= Written request 1 =
Using the forum thread, answer each question on its own line, marked (a), (b), (c):
(a) What size of tube is DBordello waiting on from Amazon?
(b) What does DBordello currently use to keep the drawers shut?
(c) What is the stand for the DeWalt DW735X made of?
= Written request 2 =
Retype the stretch of the forum thread from "Those latches look" through "on that thing!", character for character.

= Selected excerpt =
┄┄┄┄┄┄┄┄┄┄┄┄┄┄┄┄┄┄┄┄

Sounds like the way to go is, build it, document it, and fix it.


----------



## baldguy (Aug 22, 2014)

> Sounds like the way to go is, build it, document it, and fix it.
> 
> - DBordello


that's definitely the route I took


----------



## DBordello (Jan 16, 2015)

I gave it a shot this weekend. The build is documented here:



http://imgur.com/kcAfT


I am waiting on some 4" tube and flanges from Amazon to finish it up. I'll probably cauk it up then, and let her rip.


----------



## DBordello (Jan 16, 2015)

I fired it up yesterday. At first glance, it appears to be working. There were not any chips in the exhaust. However there was a bit of spray out in the front. The blower is strong! It was blowing the drawers out. Additionally, there was some leakage around the lip. I put a stop on it, and put some cauk down, and we'll see if that improves things.


----------



## baldguy (Aug 22, 2014)

man, that looks great. I really like your take on the baffle and I'm jealous of your casters 

you might think about adding some weather stripping around the openings, and putting some draw latches on the drawers to keep them tightly shut. The latches I used initially were terrible, but I have replaced them with these: http://www.amazon.com/gp/product/B00CWQLV1M/ref=oh_aui_detailpage_o00_s00?ie=UTF8&psc=1 and they work much better.


----------



## DBordello (Jan 16, 2015)

> man, that looks great. I really like your take on the baffle and I m jealous of your casters
> 
> you might think about adding some weather stripping around the openings, and putting some draw latches on the drawers to keep them tightly shut. The latches I used initially were terrible, but I have replaced them with these: http://www.amazon.com/gp/product/B00CWQLV1M/ref=oh_aui_detailpage_o00_s00?ie=UTF8&psc=1 and they work much better.
> 
> - baldguy


Those latches look like a great addition. Right now I just have a piece of wood and a screw. I think I might add the weather stripping as well.

It is getting close…


----------



## TheGeekPub (Oct 29, 2015)

I also have the DeWalt DW735X (link to my shop tour). I bought it with the stand on a special deal from WoodCraft (buy the planer, get the stand free). I can tell you that your not missing much without it or by making your own. The stand is just sheetmetal with an MDF top. One side has crappy plastic wheels, and the other side has a lift mechanism (with feet) that is constantly in the way. I can't tell you how many times I've stubbed my toes on that thing!


----------

┄┄┄┄┄┄┄┄┄┄┄┄┄┄┄┄┄┄┄┄

= Collected data =
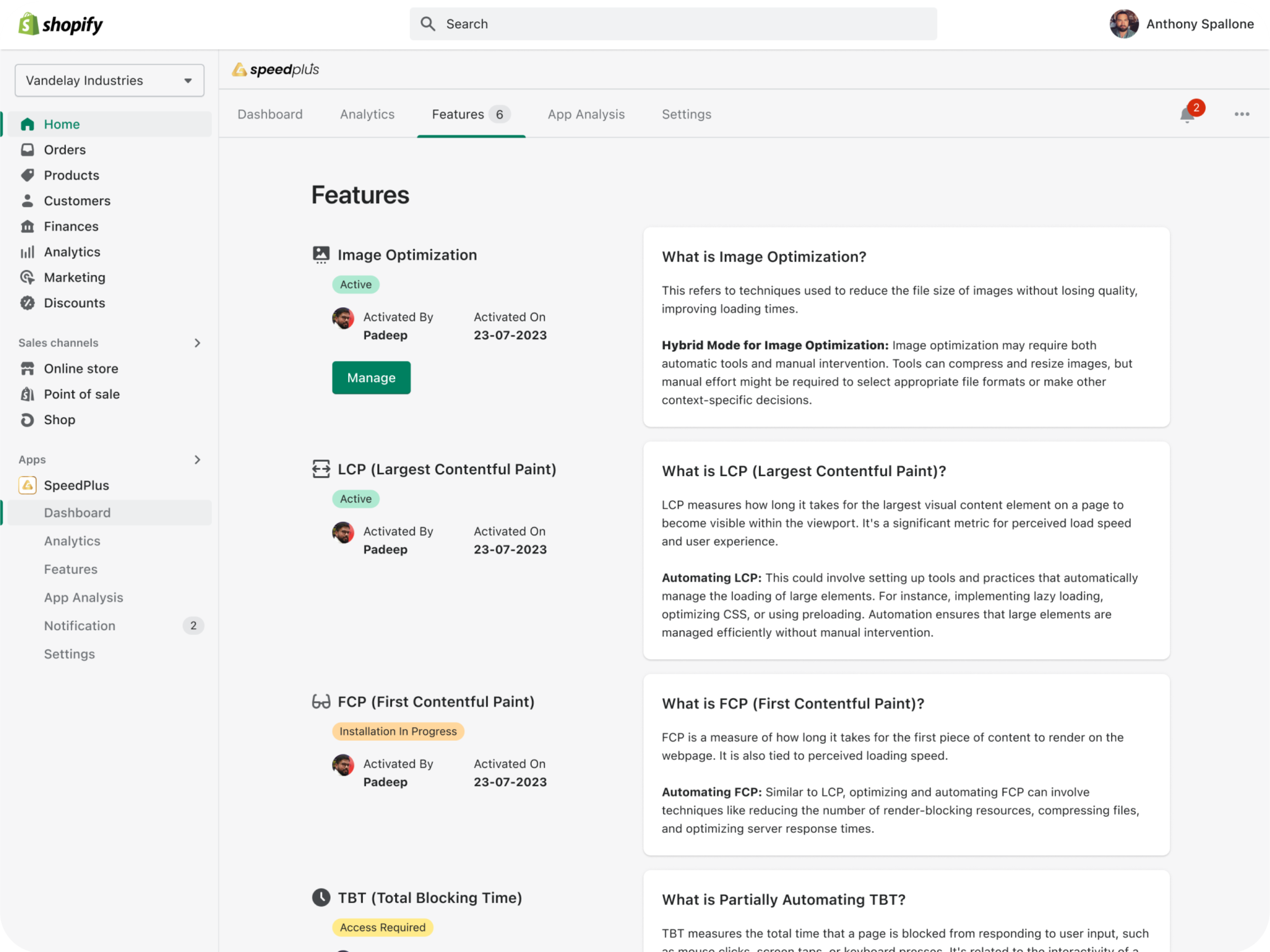Click the Marketing target icon
Screen dimensions: 1270x952
[27, 278]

┄┄┄┄┄┄┄┄┄┄┄┄┄┄┄┄┄┄┄┄

= Worked solution 1 =
(a) 4" tube
(b) A piece of wood and a screw
(c) Sheetmetal with an MDF top

= Worked solution 2 =
Those latches look like a great addition. Right now I just have a piece of wood and a screw. I think I might add the weather stripping as well.

It is getting close…


----------



## TheGeekPub (Oct 29, 2015)

I also have the DeWalt DW735X (link to my shop tour). I bought it with the stand on a special deal from WoodCraft (buy the planer, get the stand free). I can tell you that your not missing much without it or by making your own. The stand is just sheetmetal with an MDF top. One side has crappy plastic wheels, and the other side has a lift mechanism (with feet) that is constantly in the way. I can't tell you how many times I've stubbed my toes on that thing!